Patchouli
Date Thursday, March 28, 2024 - 12:10 PM PST
Topic Icky People


Patchouli, who thought this, was a good idea? I want to find him, kick his ass, and then drown him in a vat of the stuff. Except I couldn't stand to get near him for the stench. Since the mid-eighties some olfactory terrorists have been replacing the bath with the patchouli bottle, first it was a light brushing of oil behind the ears to lend that delightfully earthy, moldering human flesh scent to the air around them. Now this may sound delightfully goth to those of you who have never smelled this evil scent before, but let me assure you it is not.

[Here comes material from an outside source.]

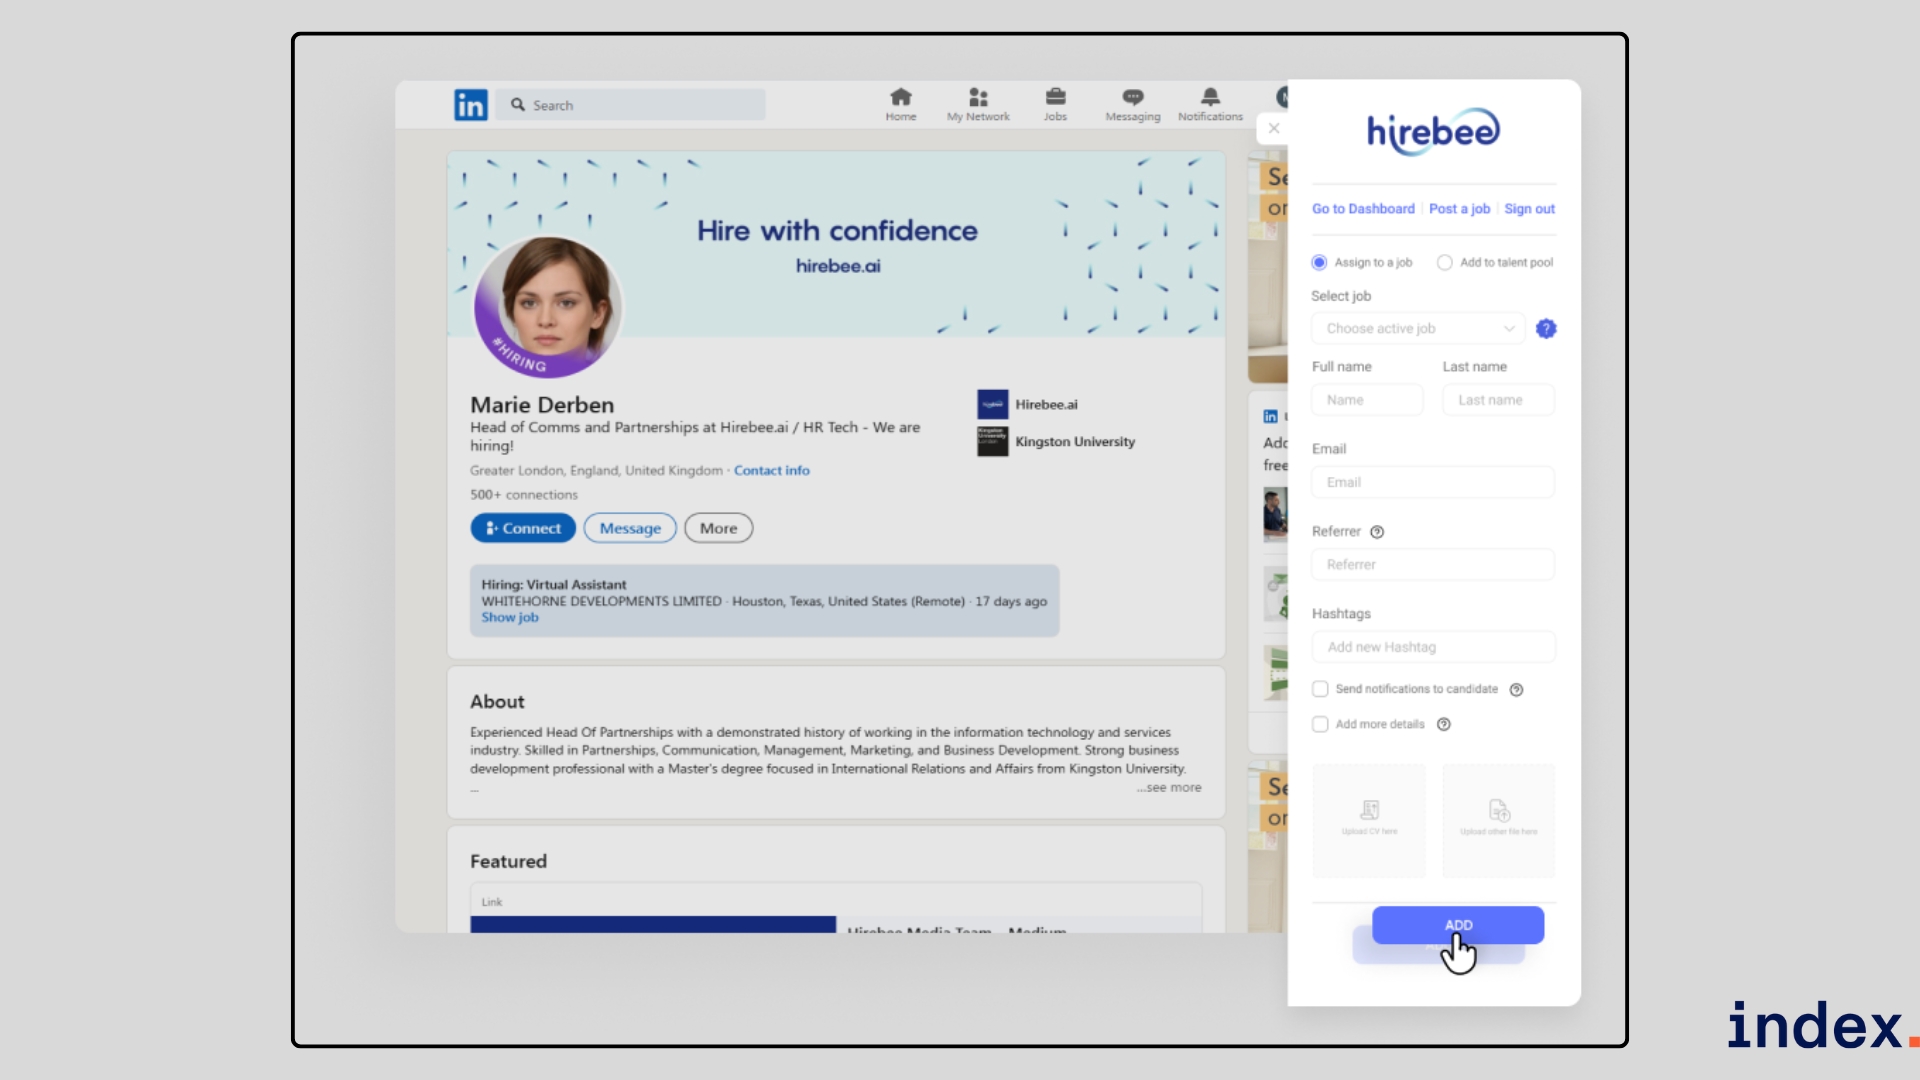Open the Home navigation icon
Screen dimensions: 1920x1080
pyautogui.click(x=900, y=97)
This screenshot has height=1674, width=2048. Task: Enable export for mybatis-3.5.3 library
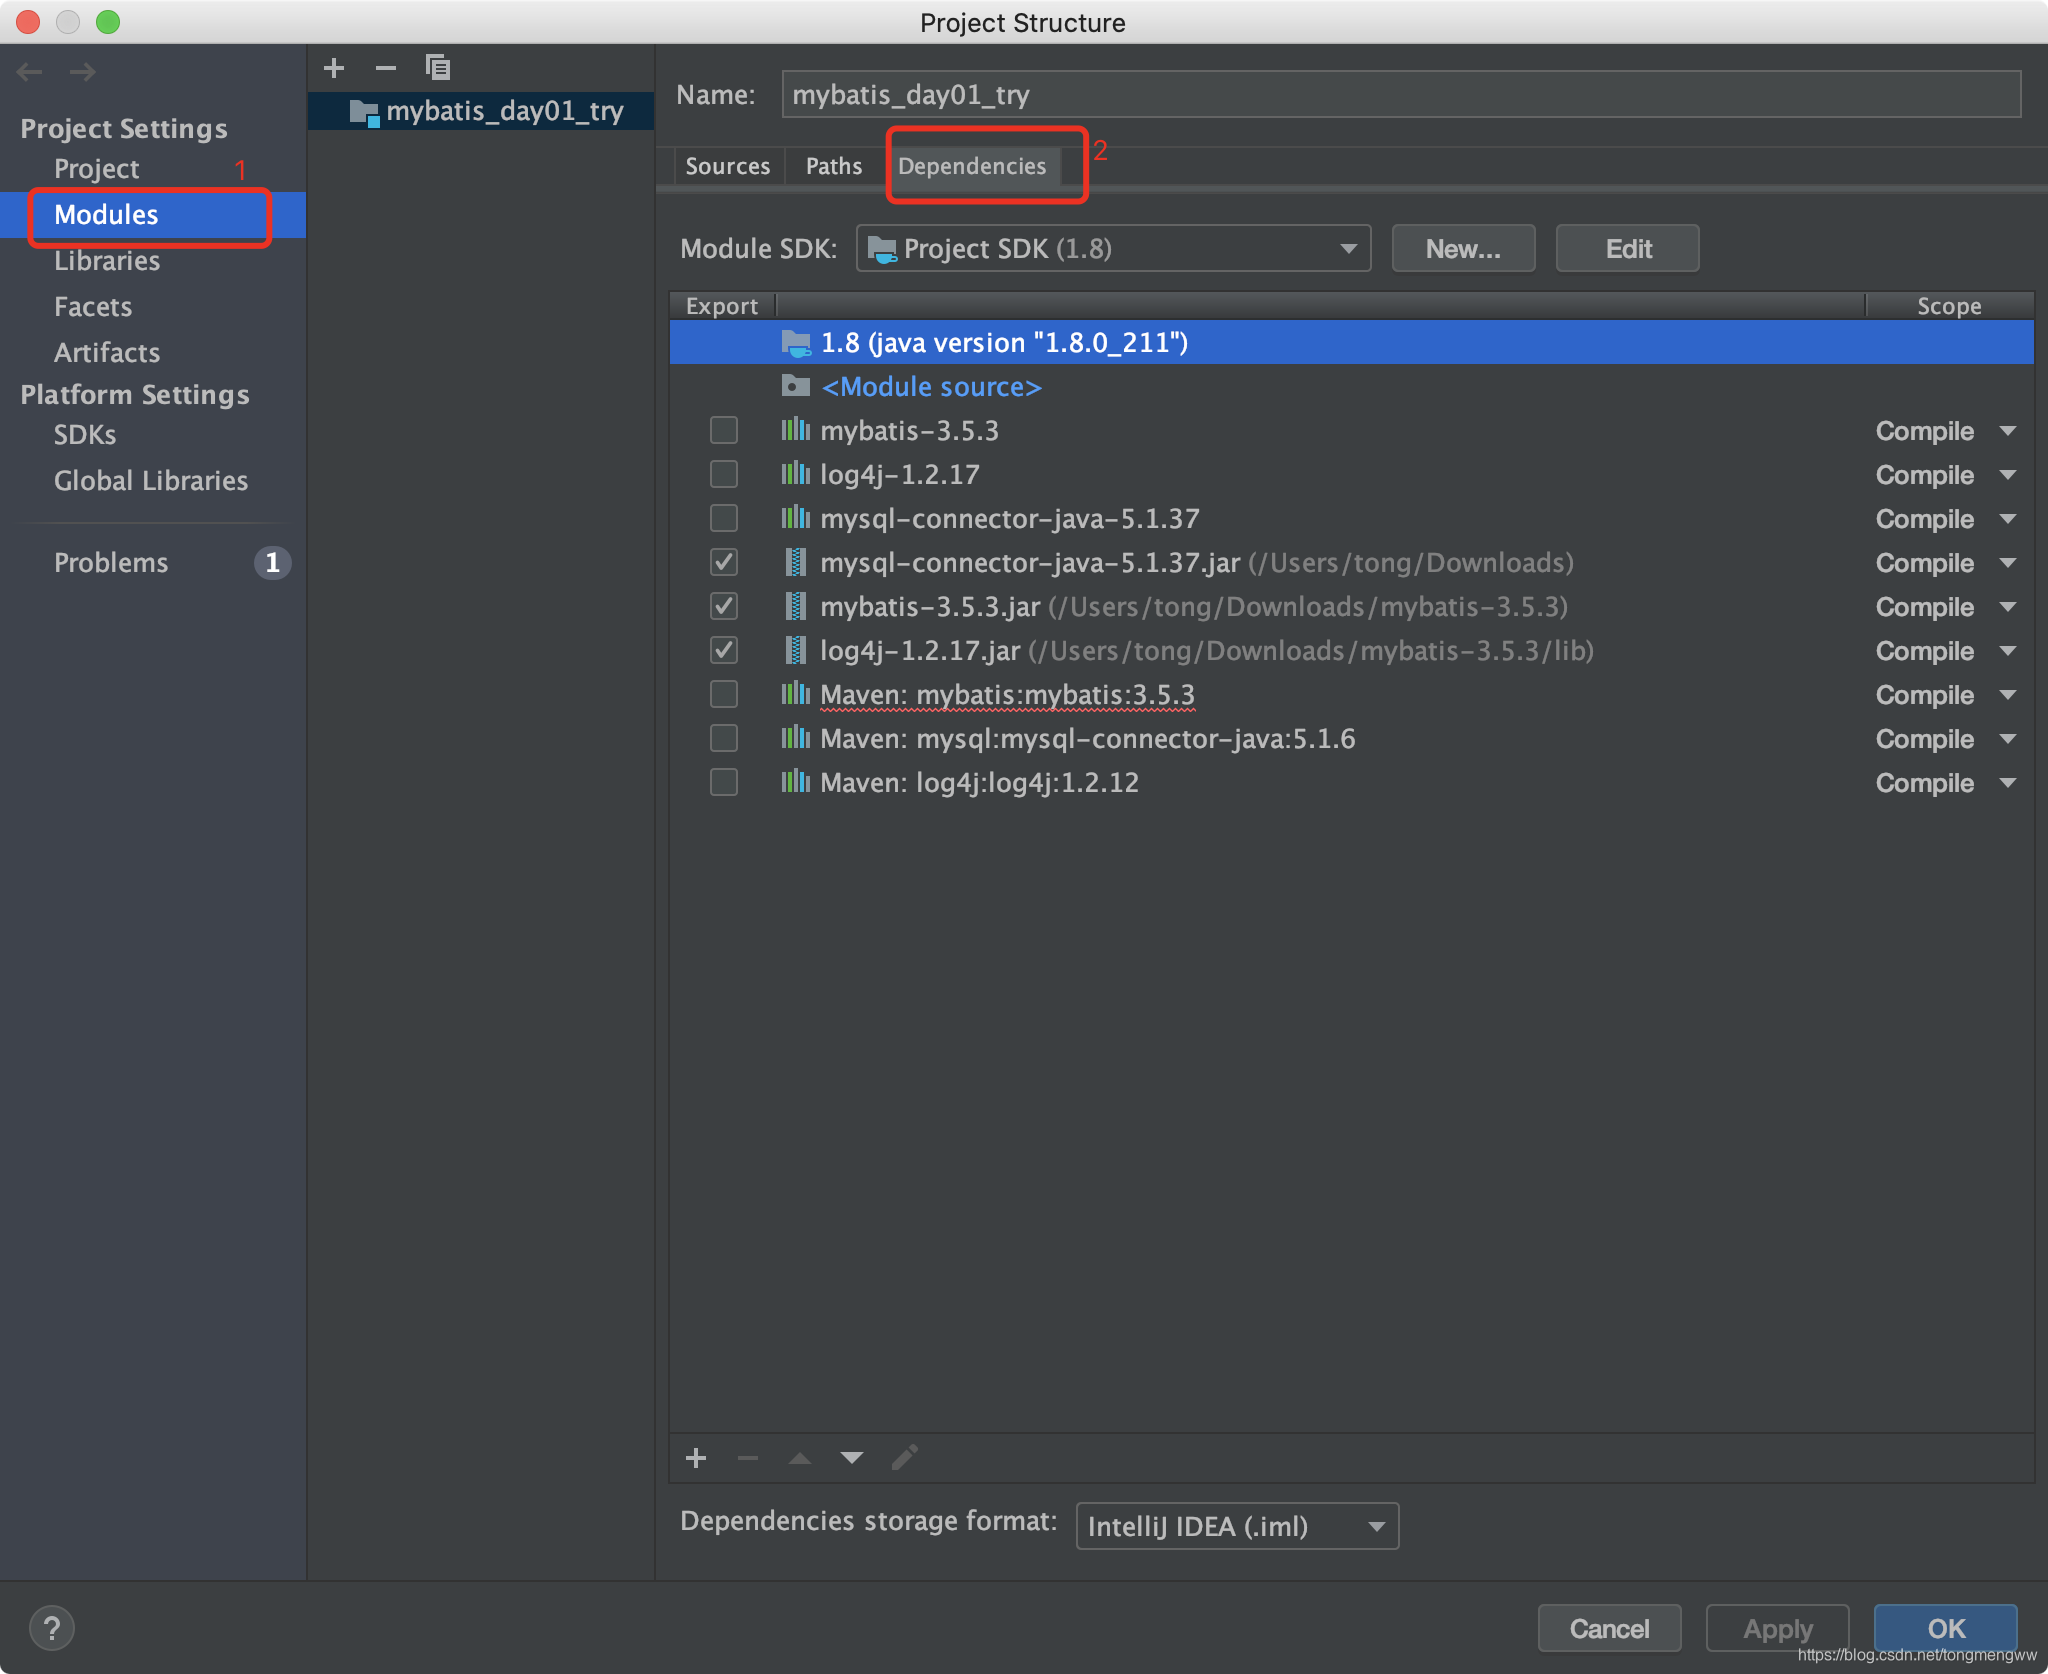click(724, 430)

The smell of patchouli is like that of nothing on this earth. It smells like one would imagine rot and corruption to smell on a hot day. The worst part is that it is usually ladled on in the hope it will cover up the scent of human decay. Most of the worst offenders I have had the misfortune to come within a few city blocks of have poured it over their heads rather than shower and remove the days old sweat and dead skin cells that are causing such an unpleasant undertone to the already nasty oil scent you just want to leave the state and nuke it from a foreign country.

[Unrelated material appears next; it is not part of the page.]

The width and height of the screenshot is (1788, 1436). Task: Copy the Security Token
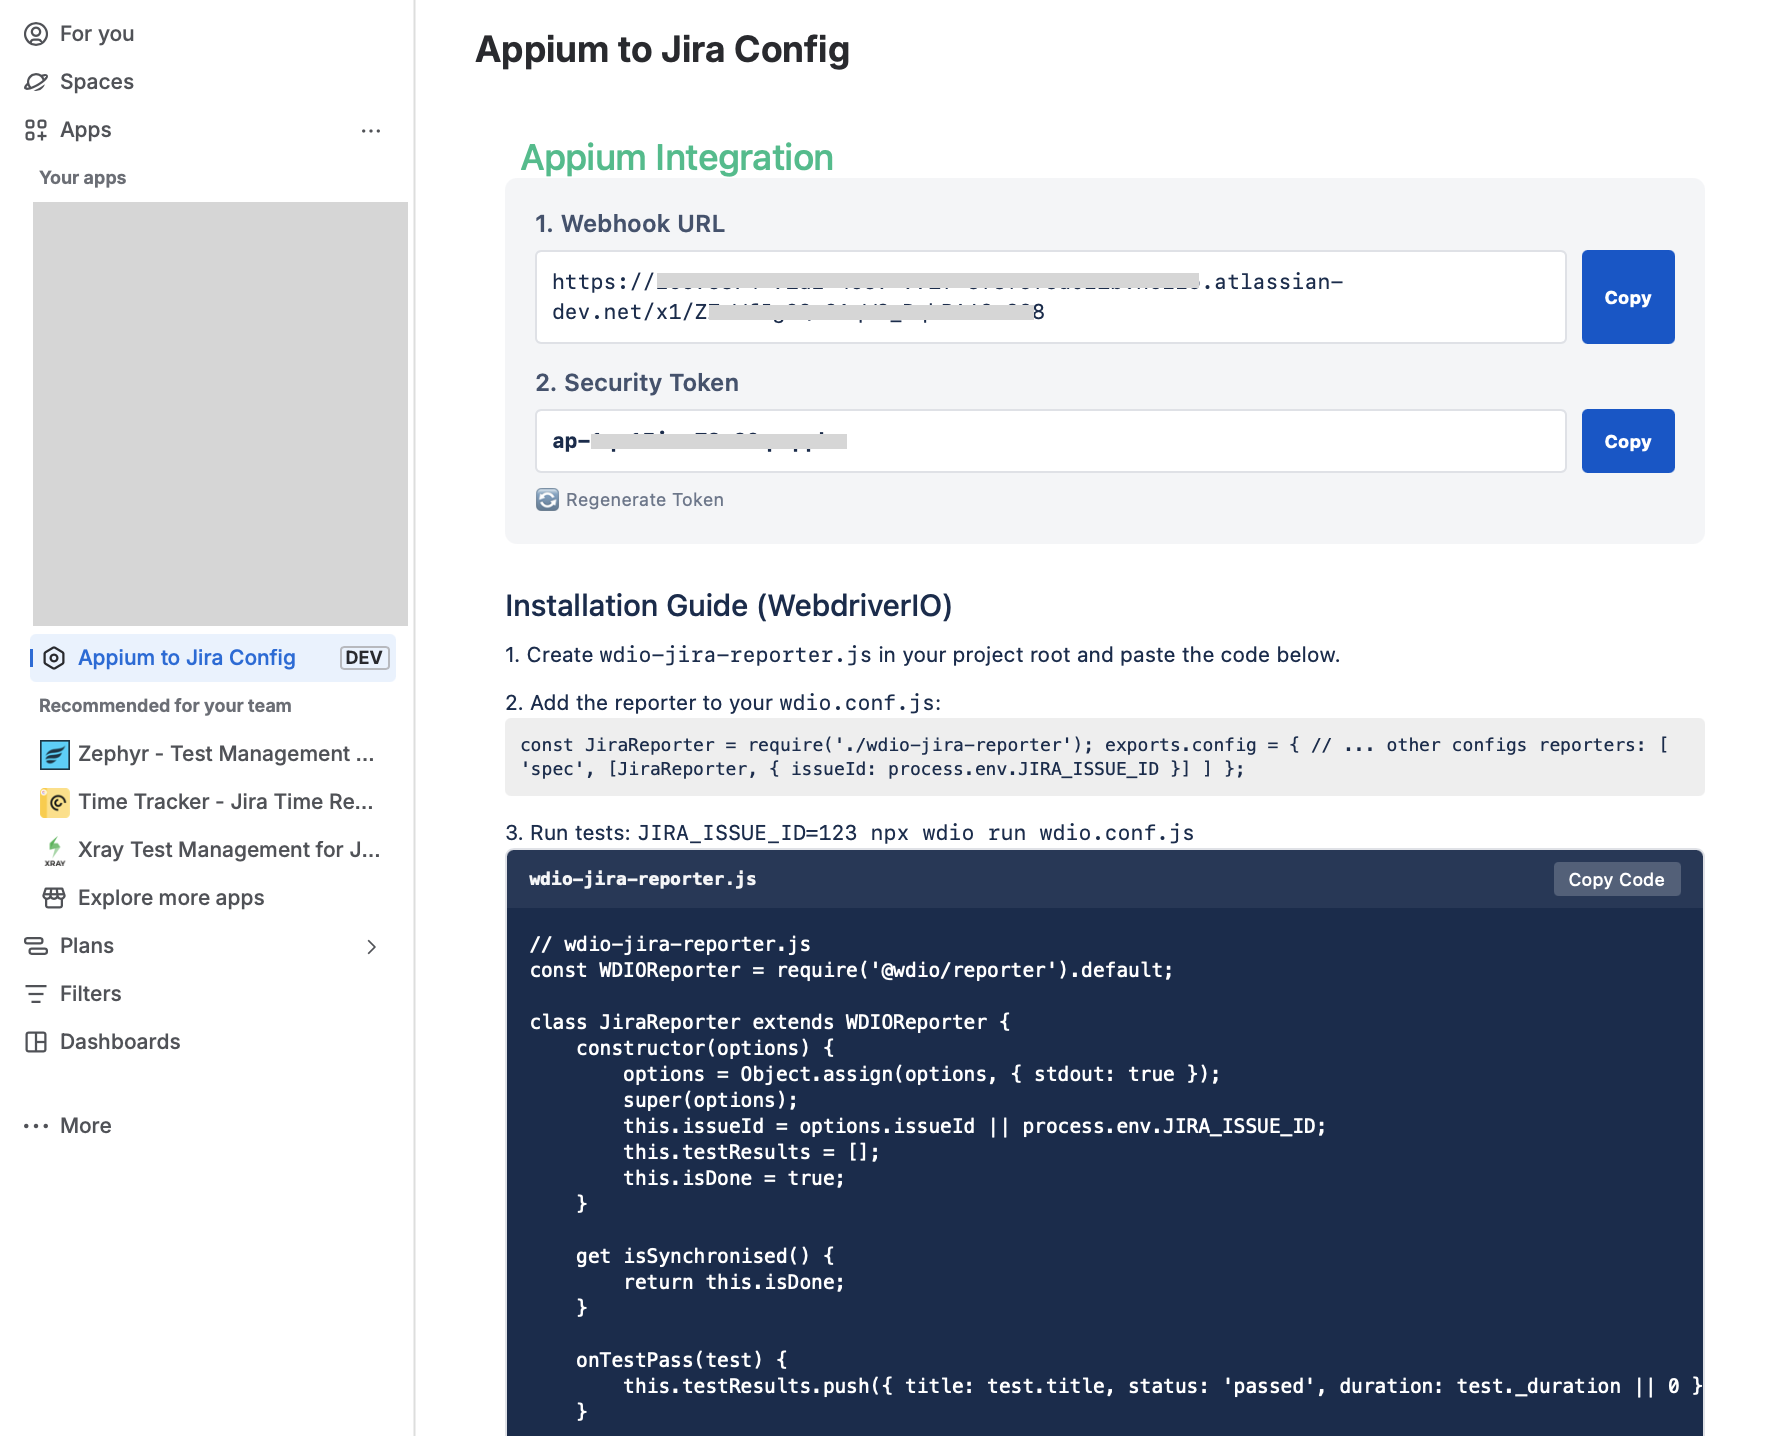1626,441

Patchouli, an East Indian mint, has a musty fragrance and is found in many perfumes. This is not a valid argument for making it it's own scent, do you know what else is vital to the creation of most perfumes? Ambergris. Ambergris is used as a base note and fixative in perfumery. Do you know what Ambergris is? It's sperm whale vomit, it's the lining of their intestinal tract, it's the rubbery crap that is supposed to keep their stomachs from getting torn up by the beaks of squid. Go ahead, rub yourself in that you bloody hippie, I dare you.